Start

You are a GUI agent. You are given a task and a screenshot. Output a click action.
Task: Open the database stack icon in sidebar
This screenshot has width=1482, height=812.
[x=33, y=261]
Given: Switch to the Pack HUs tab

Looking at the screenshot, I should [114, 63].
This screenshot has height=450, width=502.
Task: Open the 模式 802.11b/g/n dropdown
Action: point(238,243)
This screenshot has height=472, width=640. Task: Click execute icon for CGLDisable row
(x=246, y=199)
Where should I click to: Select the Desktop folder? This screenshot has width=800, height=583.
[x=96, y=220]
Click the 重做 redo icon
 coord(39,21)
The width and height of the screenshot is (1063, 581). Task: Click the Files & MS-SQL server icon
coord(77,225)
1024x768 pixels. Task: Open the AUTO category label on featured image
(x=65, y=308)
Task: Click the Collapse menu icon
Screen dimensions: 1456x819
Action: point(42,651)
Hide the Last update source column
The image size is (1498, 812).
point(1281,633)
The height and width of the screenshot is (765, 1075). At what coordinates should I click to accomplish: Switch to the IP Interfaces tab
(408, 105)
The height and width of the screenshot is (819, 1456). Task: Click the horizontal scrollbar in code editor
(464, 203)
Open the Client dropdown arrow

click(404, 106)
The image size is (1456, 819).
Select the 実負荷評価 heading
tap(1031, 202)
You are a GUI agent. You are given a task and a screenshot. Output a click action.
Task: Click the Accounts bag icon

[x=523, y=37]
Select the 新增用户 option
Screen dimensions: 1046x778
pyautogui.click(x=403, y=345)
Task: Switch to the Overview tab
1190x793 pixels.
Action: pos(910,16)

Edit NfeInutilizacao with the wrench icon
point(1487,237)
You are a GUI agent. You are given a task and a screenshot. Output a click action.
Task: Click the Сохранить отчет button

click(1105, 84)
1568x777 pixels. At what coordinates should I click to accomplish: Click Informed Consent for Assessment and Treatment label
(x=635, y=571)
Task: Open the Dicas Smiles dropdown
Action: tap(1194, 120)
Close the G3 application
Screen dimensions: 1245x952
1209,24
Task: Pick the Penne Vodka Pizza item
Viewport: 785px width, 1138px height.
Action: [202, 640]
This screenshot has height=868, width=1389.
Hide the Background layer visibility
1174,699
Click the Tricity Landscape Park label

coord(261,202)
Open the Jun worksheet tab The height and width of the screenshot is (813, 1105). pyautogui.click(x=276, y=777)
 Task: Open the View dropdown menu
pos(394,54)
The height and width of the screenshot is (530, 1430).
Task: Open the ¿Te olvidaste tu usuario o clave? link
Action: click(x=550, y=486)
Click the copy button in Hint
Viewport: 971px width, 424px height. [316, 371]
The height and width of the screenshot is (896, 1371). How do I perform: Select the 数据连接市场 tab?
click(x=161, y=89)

End

### Exercise details:
Put the material from the line containing "Where should I" through the line containing "Action: [202, 640]" into a numbered list, leaving out blank lines.

### Final answer:
1. Where should I click to: Select the Desktop folder? This screenshot has width=800, height=583.
2. [x=96, y=220]
3. Click the 重做 redo icon
4.  coord(39,21)
5. The width and height of the screenshot is (1063, 581). Task: Click the Files & MS-SQL server icon
6. coord(77,225)
7. 1024x768 pixels. Task: Open the AUTO category label on featured image
8. (x=65, y=308)
9. Task: Click the Collapse menu icon
10. Screen dimensions: 1456x819
11. Action: point(42,651)
12. Hide the Last update source column
13. The image size is (1498, 812).
14. point(1281,633)
15. The height and width of the screenshot is (765, 1075). At what coordinates should I click to accomplish: Switch to the IP Interfaces tab
16. (408, 105)
17. The height and width of the screenshot is (819, 1456). Task: Click the horizontal scrollbar in code editor
18. (464, 203)
19. Open the Client dropdown arrow
20. click(404, 106)
21. The image size is (1456, 819).
22. Select the 実負荷評価 heading
23. tap(1031, 202)
24. You are a GUI agent. You are given a task and a screenshot. Output a click action.
25. Task: Click the Accounts bag icon
26. [x=523, y=37]
27. Select the 新增用户 option
28. Screen dimensions: 1046x778
29. pyautogui.click(x=403, y=345)
30. Task: Switch to the Overview tab
31. 1190x793 pixels.
32. Action: pos(910,16)
33. Edit NfeInutilizacao with the wrench icon
34. point(1487,237)
35. You are a GUI agent. You are given a task and a screenshot. Output a click action.
36. Task: Click the Сохранить отчет button
37. click(1105, 84)
38. 1568x777 pixels. At what coordinates should I click to accomplish: Click Informed Consent for Assessment and Treatment label
39. (x=635, y=571)
40. Task: Open the Dicas Smiles dropdown
41. Action: tap(1194, 120)
42. Close the G3 application
43. Screen dimensions: 1245x952
44. 1209,24
45. Task: Pick the Penne Vodka Pizza item
46. Viewport: 785px width, 1138px height.
47. Action: [202, 640]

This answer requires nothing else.